Written by J.A. Watson, Contributor

They say that "Variety is the Spice of Life", and I would certainly extend that to say that Variety is the Spice of Linux. One excellent example of this variety is Zenwalk Linux, which recently started their 6.4 distribution series. Note that last word, "series". Zenwalk is based on Slackware, and shortly after the Slackware 13.1 release came out, the Zenwalk 6.4 Standard Edition followed. But that wasn't all... the Standard Edition is Xfce (6.4.2) based; it was followed by a Zenwalk Gnome (2.28.2) edition. Then came Zenwalk 6.4 Core Edition, which does not include any X Windows applications. It is intended to be used as a base for building a custom desktop, or servers which don't need or want windowing support, or for systems with limited disk space. Most recently, Zenwalk OpenBox, intended for users who want to build their own custom desktop. All in all, a nice selection. Here is the default desktop after installing the Standard Edition 6.4 distribution:

Zenwalk 6.4

I've said many times before that I really like the Xfce desktop, and Zenwalk is a particularly good example of it. I'd love to see Zenwalk make a netbook-oriented distribution, it could quickly become my favorite... pehaps I'll start putting something together myself. Hmmm.

The details of the release can be found in the Release Notes. A quick summary of major packages: Linux kernel 2.6.33.4, Xfce 4.6.2, Xorg 7.5 (X Server 1.7.7), OpenOffice.org 3.2, Icecat 3.6 (based on Firefox), Icedove 3.0 (based on Thunderbird), GIMP 2.6.8 and lots more.

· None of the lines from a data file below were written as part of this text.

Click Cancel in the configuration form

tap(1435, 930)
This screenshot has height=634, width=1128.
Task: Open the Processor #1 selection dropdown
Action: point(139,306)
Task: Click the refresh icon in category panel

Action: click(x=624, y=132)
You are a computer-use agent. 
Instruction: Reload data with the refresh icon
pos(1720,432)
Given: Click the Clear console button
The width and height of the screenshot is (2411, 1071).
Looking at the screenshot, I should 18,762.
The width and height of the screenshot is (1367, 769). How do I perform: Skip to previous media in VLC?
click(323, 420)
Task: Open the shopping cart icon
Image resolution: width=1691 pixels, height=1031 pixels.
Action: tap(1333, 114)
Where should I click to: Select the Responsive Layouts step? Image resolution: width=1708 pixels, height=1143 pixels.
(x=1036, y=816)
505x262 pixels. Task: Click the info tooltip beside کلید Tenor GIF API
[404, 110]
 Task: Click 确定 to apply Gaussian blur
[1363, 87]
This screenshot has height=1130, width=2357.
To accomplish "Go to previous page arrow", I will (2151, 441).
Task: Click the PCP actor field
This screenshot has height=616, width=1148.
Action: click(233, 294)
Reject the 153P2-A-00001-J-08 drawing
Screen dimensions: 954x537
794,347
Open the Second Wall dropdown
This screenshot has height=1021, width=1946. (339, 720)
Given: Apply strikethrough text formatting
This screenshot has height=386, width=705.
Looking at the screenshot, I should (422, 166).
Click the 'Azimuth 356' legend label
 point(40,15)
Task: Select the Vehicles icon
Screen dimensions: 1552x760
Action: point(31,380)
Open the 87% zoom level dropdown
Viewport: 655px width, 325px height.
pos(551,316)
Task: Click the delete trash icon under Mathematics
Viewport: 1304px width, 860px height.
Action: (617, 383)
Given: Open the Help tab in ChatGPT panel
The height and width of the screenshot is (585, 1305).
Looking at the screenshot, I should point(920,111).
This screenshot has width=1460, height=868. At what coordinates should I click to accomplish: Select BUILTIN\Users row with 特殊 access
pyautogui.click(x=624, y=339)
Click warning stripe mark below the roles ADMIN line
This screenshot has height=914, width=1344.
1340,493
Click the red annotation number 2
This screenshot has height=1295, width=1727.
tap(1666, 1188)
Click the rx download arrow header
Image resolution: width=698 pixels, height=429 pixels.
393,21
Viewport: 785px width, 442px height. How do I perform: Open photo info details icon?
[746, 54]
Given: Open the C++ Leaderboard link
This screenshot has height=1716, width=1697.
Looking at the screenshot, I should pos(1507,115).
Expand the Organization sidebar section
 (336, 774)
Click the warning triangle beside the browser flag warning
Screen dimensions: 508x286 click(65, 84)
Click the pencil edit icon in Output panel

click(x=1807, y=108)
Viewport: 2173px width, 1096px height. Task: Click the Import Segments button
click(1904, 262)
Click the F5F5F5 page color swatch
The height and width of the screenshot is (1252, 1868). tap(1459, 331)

The Standard Edition distribution installed with no problems on my HP Pavillion dv2-1010ez, which has an AMD cpu, ATI graphics and Atheros WiFi, and everything works just fine. I have not loaded it on my HP 2133 yet, but I just checked and it does include the openchrome driver in the base distribution (hooray!), so I am hopeful it will load on that system easily as well. I will try to get that done, as well as my "plain vanilla" Lifebook Intel-based system, over the weekend and post an update about it next week.

If you read my short post about Slackware 13.1 yesterday, and perhaps were a bit put off by the "minimalist" installation booting to a text login prompt and such (or if you are just lazy like me), then Zenwalk is an excellent way to get started with a complete ready-to-run Slackware-based distribution.